LÉonie and Theo had watched the fight between the cat and gecko through the slats of the shutter and now saw the boys quietly eating the unripe mangoes on the grass. But it was now the hour when the prisoners, twelve in number, worked in the grounds, under the supervision of a dignified old native overseer, with a little cane in his hand. They fetched water in tubs and watering-cans made out of paraffin-tins, sometimes in the actual paraffin-tins themselves, and watered the plants, the grass and the gravel. Then they swept the grounds with a loud rustle of coco-nut-fibre brooms.

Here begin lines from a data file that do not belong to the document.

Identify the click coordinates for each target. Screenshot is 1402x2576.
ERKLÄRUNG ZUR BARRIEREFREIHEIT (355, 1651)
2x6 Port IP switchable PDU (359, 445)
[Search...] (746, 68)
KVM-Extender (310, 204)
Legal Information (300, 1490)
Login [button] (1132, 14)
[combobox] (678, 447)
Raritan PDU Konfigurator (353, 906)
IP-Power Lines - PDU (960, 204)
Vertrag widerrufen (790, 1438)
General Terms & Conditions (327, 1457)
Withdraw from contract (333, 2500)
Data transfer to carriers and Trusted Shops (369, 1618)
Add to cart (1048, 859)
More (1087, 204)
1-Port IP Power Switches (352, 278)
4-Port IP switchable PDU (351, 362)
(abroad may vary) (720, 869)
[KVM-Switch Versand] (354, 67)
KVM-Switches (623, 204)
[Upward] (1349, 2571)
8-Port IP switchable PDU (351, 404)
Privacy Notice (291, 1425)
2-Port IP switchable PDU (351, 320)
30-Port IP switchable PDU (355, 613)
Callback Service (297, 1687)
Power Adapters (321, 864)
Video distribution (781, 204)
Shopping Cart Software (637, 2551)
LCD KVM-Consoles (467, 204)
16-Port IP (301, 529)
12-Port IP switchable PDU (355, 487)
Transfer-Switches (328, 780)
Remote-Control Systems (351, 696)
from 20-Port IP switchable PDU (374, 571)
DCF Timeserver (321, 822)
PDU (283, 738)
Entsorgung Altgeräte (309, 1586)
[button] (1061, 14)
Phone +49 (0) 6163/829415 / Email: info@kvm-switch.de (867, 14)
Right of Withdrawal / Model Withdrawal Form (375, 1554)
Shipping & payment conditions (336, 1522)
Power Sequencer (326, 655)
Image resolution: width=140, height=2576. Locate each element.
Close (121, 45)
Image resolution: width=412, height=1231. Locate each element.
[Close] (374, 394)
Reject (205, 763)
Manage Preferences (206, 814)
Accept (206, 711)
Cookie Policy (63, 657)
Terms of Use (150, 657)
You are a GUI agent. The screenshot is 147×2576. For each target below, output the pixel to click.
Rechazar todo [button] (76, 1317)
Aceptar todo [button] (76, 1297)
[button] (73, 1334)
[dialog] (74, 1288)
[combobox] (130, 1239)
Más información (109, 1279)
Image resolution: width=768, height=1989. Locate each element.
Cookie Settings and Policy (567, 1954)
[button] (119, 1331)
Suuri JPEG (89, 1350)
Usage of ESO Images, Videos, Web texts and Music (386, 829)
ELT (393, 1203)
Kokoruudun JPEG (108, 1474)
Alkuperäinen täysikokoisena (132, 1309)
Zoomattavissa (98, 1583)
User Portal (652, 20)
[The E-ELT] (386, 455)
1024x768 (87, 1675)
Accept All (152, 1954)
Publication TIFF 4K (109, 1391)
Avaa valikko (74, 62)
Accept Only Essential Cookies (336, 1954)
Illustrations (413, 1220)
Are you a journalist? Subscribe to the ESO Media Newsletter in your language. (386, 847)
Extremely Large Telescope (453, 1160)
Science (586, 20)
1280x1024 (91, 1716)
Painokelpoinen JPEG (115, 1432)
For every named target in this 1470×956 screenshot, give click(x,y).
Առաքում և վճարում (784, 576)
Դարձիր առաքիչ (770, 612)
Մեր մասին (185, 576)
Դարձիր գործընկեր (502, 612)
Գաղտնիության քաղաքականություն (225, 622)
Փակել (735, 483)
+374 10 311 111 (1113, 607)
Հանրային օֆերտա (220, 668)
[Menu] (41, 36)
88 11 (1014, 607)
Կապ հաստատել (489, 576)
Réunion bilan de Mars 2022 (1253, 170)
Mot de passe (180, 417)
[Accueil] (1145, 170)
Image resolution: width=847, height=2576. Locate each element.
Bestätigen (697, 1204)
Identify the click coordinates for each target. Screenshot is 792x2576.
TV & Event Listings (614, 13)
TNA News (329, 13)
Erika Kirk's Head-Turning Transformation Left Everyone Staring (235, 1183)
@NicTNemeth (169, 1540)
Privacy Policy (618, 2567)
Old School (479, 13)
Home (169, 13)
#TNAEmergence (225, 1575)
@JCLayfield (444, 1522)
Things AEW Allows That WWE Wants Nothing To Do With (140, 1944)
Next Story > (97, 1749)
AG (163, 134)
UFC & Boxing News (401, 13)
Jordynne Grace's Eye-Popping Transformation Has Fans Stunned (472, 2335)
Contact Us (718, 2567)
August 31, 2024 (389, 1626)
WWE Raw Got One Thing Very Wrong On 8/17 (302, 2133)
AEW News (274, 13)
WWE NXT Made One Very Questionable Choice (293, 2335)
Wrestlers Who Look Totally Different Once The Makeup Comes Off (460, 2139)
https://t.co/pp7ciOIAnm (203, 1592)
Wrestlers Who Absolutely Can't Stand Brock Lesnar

RenÉ and Ricus, behind the overseer’s back, for they were afraid of him, threw half-eaten mangoes at the prisoners and called them names and made faces and grimaces at them. Doddie appeared after her nap, carrying her cockatoo on her wrist. It cried, “Kaka! Ka-ka!” and raised its yellow crest with swift movements of its neck.

And Theo now stole behind the curtain into the boudoir, and, at a moment when the boys were running and bombarding each other with mangoes, and when Doddie was strolling towards the pond with the loitering gait and the swing of the hips peculiar to the Creole, he came from behind the plants, smelling at the roses and behaving as though he had been walking in the garden before going to take his bath.